Sin embargo, esto lo debemos no sólo a la reducida cúpula guayaquileña que ahora gobierna el país, sino a toda una sociedad que ante el incremento de la inseguridad y la inestabilidad, quiere darse confianza con “este orden del deber ser de lo lindo que debe ser el mundo tal como nos garantiza que nadie nos moleste”. Poner orden en los demás para que no molesten y yo esté en paz, es el cimiento para que aquellos a los que les gusta este orden formal puedan libremente pensar en sanciones, castigos, multas, cárceles, y quien sabe sino no piensan en pena de muerte, no necesariamente sanguinaria, pero sí de hecho poniendo al malvado bajo llaves por toda la vida.
Esa sed de este tipo de orden de los que mandan y los que son mandados, lleva tarde o temprano a legitimar, que el gobernante pase del reclamador de orden al sancionador al que perturba, desde luego más allá de la ley, pues el poner orden en los demás, se vuelve extensivo a la política, a la cultura, a la convivencia inmediata de todo y para todo.
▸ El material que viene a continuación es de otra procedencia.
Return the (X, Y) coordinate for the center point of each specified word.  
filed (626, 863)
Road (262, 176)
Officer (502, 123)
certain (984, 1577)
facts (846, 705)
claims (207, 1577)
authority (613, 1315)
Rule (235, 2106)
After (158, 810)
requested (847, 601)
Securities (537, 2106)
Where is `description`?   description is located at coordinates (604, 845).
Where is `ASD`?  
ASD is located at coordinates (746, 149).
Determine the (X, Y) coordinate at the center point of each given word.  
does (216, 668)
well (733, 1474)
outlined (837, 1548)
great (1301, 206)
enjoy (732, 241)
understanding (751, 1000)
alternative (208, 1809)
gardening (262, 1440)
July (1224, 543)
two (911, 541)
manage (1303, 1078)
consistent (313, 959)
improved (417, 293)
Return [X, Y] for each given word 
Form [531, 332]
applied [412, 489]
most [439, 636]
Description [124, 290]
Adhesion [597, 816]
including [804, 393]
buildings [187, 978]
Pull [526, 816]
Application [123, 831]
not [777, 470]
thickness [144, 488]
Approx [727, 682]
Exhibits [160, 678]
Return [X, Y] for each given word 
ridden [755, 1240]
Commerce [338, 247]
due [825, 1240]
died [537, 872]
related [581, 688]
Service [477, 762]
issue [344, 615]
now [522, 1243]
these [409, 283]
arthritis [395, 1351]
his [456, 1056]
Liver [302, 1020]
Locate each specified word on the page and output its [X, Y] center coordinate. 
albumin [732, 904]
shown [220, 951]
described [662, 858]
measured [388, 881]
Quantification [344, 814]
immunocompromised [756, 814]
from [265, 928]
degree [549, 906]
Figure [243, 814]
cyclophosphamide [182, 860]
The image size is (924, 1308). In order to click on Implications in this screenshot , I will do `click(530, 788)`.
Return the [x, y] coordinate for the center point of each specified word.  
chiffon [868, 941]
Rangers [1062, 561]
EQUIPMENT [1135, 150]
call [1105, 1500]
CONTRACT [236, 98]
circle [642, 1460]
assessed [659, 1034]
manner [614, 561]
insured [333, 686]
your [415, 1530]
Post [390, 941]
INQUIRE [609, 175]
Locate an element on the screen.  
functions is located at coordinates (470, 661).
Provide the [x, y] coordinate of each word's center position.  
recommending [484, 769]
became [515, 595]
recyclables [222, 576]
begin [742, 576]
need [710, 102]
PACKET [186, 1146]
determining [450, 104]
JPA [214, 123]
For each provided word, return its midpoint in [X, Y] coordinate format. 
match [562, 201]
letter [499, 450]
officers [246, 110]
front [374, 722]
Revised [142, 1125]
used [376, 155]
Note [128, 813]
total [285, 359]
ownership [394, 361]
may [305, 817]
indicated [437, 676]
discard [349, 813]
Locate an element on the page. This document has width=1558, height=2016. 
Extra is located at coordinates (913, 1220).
EL código penal así es un espejo de nosotros mismos y de la cárcel que colectivamente nos estamos construyendo, al erigir muros entre nosotros, y pensar que a los malos hay que darles mayores sanciones para que estén quietos. Pero en ese orden tarde o temprano nos puede llegar a todos, y será sólo entonces que la cárcel nos revelará lo injusto del mejor de los ordenes justos.